Say, I've a dataset in CSV format, which contains sentences/paragraphs in rows. Suppose, it looks like this:
df = ['A B X B', 'X B B']
Now, I can generate co-occurrence matrix that looks like this
A B X
A 0 2 1
B 2 0 4
X 1 4 0
Here, (A,B,X) are words. It says B appeared where X is present = 4 times Code that I used for it
def co_occurrence(sentences, window_size):
d = defaultdict(int)
vocab = set()
for text in sentences:
# preprocessing (use tokenizer instead)
text = text.lower().split()
# iterate over sentences
for i in range(len(text)):
token = text[i]
vocab.add(token) # add to vocab
next_token = text[i+1 : i+1+window_size]
for t in next_token:
key = tuple( sorted([t, token]) )
d[key] += 1
# formulate the dictionary into dataframe
vocab = sorted(vocab) # sort vocab
df = pd.DataFrame(data=np.zeros((len(vocab), len(vocab)), dtype=np.int16),
index=vocab,
columns=vocab)
for key, value in d.items():
df.at[key[0], key[1]] = value
df.at[key[1], key[0]] = value
return df
The beauty of this code segment is that it allows me to choose windows size.
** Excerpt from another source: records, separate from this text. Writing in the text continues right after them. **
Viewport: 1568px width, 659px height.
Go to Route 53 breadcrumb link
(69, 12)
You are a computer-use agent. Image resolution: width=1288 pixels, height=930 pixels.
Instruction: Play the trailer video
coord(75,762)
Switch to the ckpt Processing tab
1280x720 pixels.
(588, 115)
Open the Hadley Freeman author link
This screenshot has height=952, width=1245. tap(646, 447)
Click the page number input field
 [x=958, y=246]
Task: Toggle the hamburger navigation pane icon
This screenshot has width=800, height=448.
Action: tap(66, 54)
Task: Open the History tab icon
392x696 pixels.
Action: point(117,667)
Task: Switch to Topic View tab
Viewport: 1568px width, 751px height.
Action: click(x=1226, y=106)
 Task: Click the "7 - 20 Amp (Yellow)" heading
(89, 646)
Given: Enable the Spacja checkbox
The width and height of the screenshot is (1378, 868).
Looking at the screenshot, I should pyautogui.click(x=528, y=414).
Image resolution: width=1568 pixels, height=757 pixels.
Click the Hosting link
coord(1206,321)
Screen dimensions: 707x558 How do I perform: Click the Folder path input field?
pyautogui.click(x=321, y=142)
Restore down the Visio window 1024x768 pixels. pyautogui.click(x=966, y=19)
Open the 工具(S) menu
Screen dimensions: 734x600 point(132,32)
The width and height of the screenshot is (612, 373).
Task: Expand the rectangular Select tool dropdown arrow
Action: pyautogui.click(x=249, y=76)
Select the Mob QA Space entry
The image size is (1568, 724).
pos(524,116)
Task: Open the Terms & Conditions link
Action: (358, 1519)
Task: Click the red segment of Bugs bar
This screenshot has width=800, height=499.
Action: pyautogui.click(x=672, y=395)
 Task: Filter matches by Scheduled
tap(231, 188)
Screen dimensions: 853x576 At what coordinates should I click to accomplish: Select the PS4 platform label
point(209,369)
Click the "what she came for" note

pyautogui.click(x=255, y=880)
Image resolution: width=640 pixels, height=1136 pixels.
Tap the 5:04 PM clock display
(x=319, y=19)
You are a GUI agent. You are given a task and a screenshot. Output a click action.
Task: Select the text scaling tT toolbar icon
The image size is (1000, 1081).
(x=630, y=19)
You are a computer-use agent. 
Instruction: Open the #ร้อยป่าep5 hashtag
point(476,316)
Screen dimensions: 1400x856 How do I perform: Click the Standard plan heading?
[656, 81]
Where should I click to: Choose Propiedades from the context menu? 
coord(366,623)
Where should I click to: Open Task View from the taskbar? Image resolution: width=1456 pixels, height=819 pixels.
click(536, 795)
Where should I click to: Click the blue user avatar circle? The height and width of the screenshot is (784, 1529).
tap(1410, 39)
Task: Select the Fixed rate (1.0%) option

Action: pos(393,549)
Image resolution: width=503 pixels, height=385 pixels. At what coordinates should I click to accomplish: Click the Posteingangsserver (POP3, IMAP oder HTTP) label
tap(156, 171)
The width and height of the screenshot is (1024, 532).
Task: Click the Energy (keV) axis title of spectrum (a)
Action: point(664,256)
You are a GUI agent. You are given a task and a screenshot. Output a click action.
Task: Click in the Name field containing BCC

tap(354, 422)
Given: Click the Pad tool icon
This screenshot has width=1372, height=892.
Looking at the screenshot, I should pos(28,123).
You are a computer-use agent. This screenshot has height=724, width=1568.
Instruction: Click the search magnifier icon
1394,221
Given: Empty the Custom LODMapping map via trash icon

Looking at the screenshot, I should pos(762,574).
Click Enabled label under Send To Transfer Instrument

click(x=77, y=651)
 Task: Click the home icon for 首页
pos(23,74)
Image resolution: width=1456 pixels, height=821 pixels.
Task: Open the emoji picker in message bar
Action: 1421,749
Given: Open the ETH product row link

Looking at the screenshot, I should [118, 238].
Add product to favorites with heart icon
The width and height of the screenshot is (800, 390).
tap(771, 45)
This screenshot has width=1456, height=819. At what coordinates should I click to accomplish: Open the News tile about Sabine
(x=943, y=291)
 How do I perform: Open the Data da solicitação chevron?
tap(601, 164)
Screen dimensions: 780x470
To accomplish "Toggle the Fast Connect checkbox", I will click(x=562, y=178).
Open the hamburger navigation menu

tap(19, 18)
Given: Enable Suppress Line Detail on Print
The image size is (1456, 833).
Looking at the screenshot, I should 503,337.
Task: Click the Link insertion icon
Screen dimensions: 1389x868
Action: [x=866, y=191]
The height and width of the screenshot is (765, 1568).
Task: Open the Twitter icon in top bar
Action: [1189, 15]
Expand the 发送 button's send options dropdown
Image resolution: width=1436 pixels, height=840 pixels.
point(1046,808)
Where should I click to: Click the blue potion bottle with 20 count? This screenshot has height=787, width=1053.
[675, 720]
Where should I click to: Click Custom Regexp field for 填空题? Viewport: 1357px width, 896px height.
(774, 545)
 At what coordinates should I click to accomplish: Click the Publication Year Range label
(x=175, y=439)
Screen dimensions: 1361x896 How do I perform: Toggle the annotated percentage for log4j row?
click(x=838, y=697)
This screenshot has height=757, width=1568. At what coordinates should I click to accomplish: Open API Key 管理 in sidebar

That means if a particular word doesn't appear with a fixed amount of range from total sentence size then it gets ignored. But I would like to scale it.
So this means if a word is far from the target word "to" then it will be assigned lesser values. Unfortunately, I couldn't find a suitable solution for it. Is it possible with a package such as scikit-learn? Or is there any other way to do it except raw coding?